=== TESTO DA LEGGERE ===
■ ■ ■ ■ ■ ■ ■

Sono stati concordati con le Regioni, in modo molto rapido, i nuovi criteri per l’accesso alla SNAI (rif. Delibera CIPESS n. 41/2022 in corso di registrazione).
In primo luogo, si è lavorato per il rafforzamento delle vecchie aree a cui sono state assegnate risorse pari a 300 mila euro per area, per un finanziamento complessivo di 21,6 milioni di euro.
In secondo luogo, è stato istituito un progetto speciale per le Isole Minori, che coinvolge 35 Comuni distribuiti in 7 Regioni, con un finanziamento di 11,4 milioni di euro.
L’Accordo ha confermato i principali aspetti distintivi della Strategia nazionale per le aree interne, introducendo al contempo anche elementi di discontinuità volti a superare alcune criticità rilevate nel processo di definizione ed attuazione delle strategie di area.
In particolare, cercando di riassumere brevemente le linee guida, la definizione delle aree deve avvenire tra quelle in condizione strutturale complessa dovuta alla lontananza dai poli primari in grado di offrire adeguati livelli di servizi essenziali e caratterizzate dalla necessità di contrastarne lo spopolamento. Occorre trovare, altresì, un equilibrio tra il consolidamento delle aree già interessate dalla programmazione 2014-2020 con l’opportunità di elaborare strategie in altre aree interne o a vocazione rurale.

■ ■ ■ ■ ■ ■ ■

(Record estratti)
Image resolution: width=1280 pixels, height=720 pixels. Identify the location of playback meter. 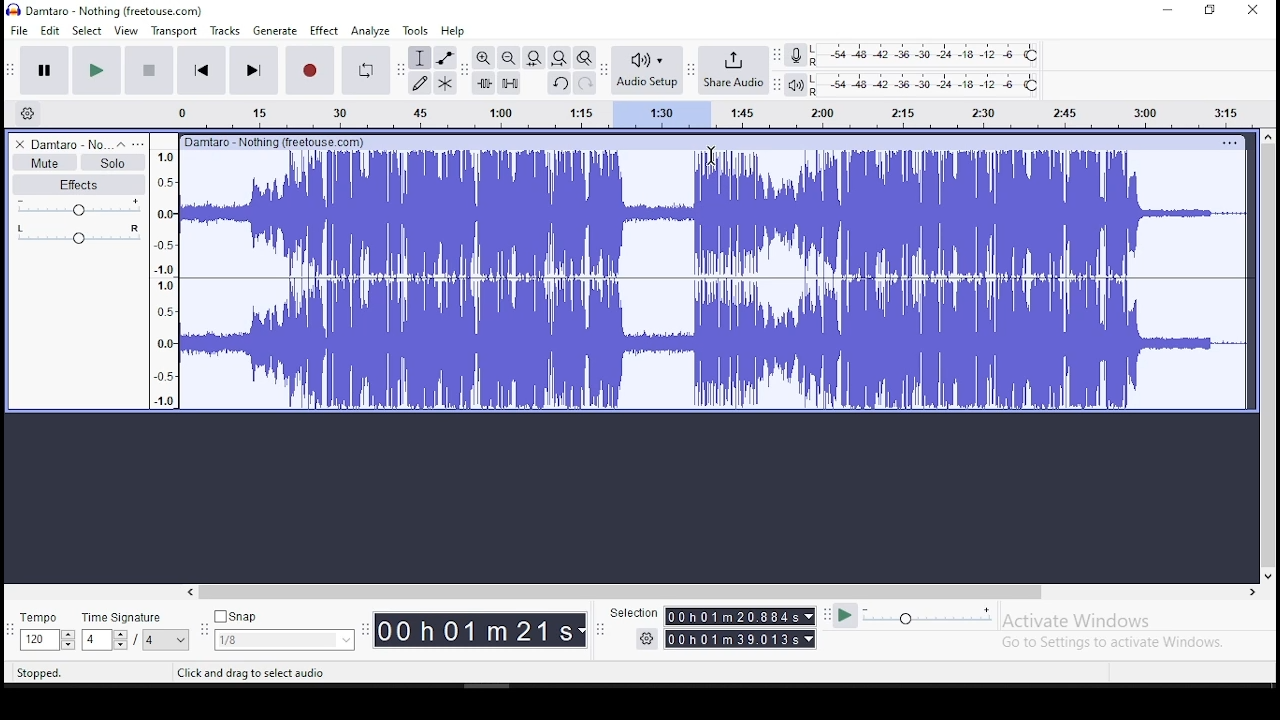
(797, 85).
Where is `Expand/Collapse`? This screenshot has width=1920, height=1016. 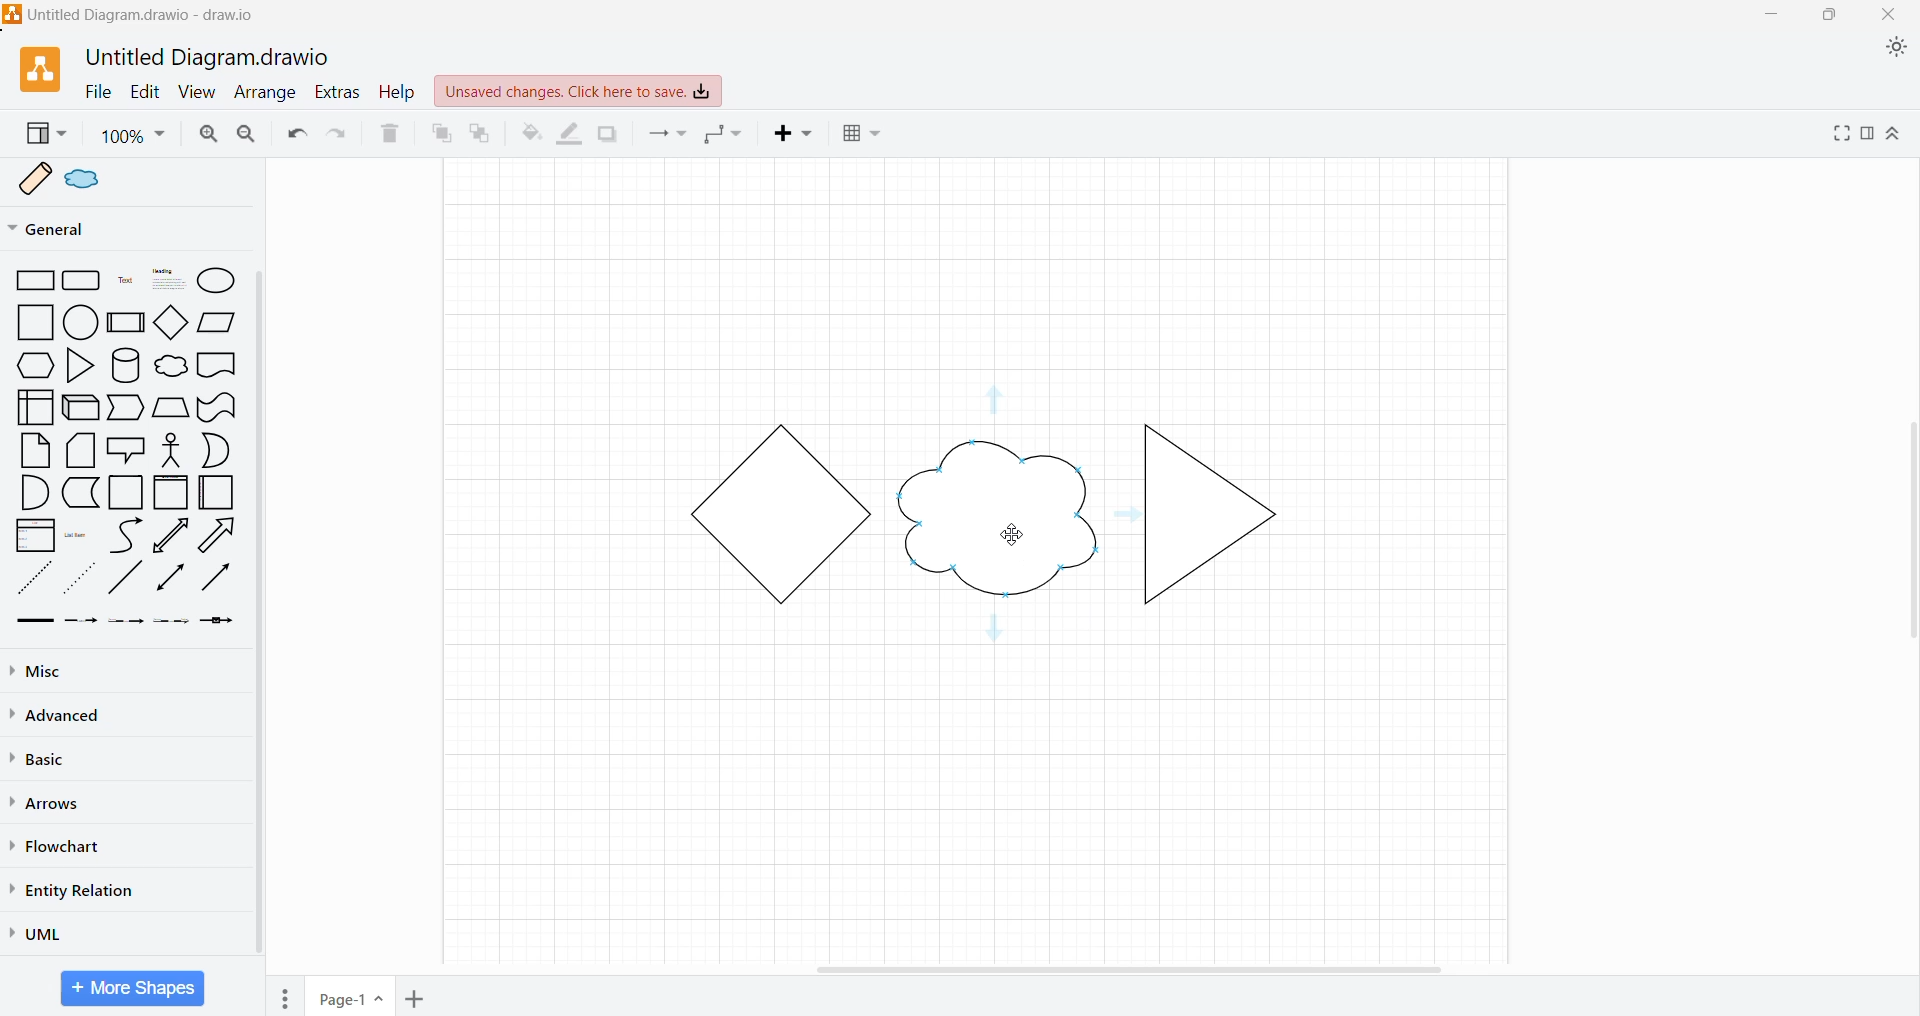
Expand/Collapse is located at coordinates (1893, 136).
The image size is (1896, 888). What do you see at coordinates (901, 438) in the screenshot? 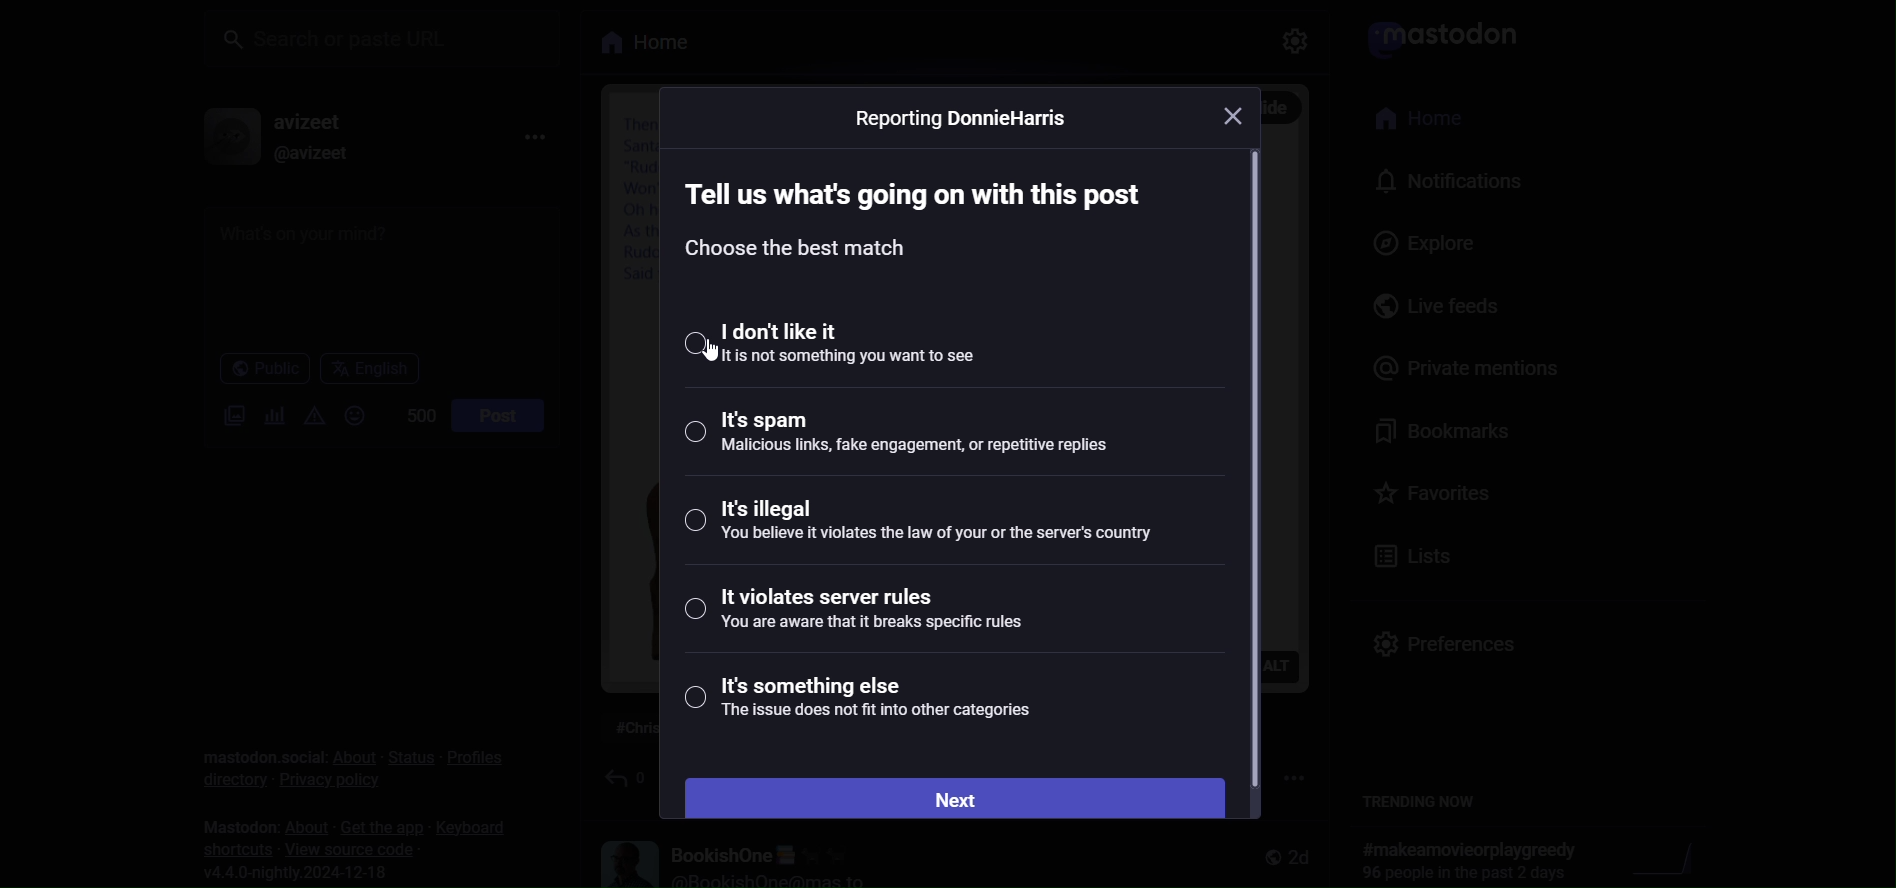
I see `It's spamMalicious links, fake engagement, or repetitive replies` at bounding box center [901, 438].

■ ■ ■ ■ ■ ■ ■

=== SFIDE ===
1. Sostituisci "screenshot" con "capture" nelle righe dei record, a partire da quella che contiene "has width=1920, height=1016." e fino alla fine dei record, lasciando tutto il resto invariato. Riporta soltanto queste righe, senza le immagini.
2. Riprendi il testo sui nuovi criteri di accesso alla SNAI e proseguilo dal punto in cui si ferma.

=== SOLUZIONI DELL'ESERCIZIO ===
1.
Where is `Expand/Collapse`? This capture has width=1920, height=1016. 
Expand/Collapse is located at coordinates (1893, 136).
The image size is (1896, 888). What do you see at coordinates (901, 438) in the capture? 
I see `It's spamMalicious links, fake engagement, or repetitive replies` at bounding box center [901, 438].

2.
Gli interventi e gli obiettivi verteranno su alcuni principali servizi, come l’istruzione, la salute, la mobilità, azioni per le attività produttive nonché interventi sulla cultura, sul patrimonio e sul turismo sostenibile.
Le Autorità centrali di coordinamento d’intesa con le Regioni e con il partenariato istituzionale territoriale individuano le caratteristiche fondamentali degli strumenti amministrativi e negoziali da adottare ai fini della programmazione e attuazione delle Strategie territoriali. Alcune azioni di supporto verranno eseguite in determinate ipotesi, come ad esempio accompagnare processi deliberativi o compiti tecnico-amministrativi complessi. Infine, viene confermata la governance multilivello (Stato, Regioni e Associazioni di Comuni) della SNAI, con il rinnovato impegno alla semplificazione delle procedure e al rafforzamento delle capacità amministrative e tecniche locali e delle associazioni di Comuni e con il coordinamento strategico del Comitato Tecnico Aree Interne.
Sarà sempre l’Accordo di partenariato a stabilire che, durante la prima formulazione dei programmi si procederà all’individuazione dei territori e coalizioni da sostenere con le Strategie territoriali, fermo restando opportuni aggiustamenti successivi.
Conseguentemente, in conformità a quanto previsto dall’Accordo di partenariato, di cui peraltro è parte integrante, è stata aggiornata la Mappa delle Aree Interne (Mappa AI 2020), con tecniche realizzate dall’ISTAT.
Seguendo l’approccio teorico e i criteri già adottati nella definizione della prima mappatura, l’aggiornamento della Mappa è avvenuto in due distinte fasi.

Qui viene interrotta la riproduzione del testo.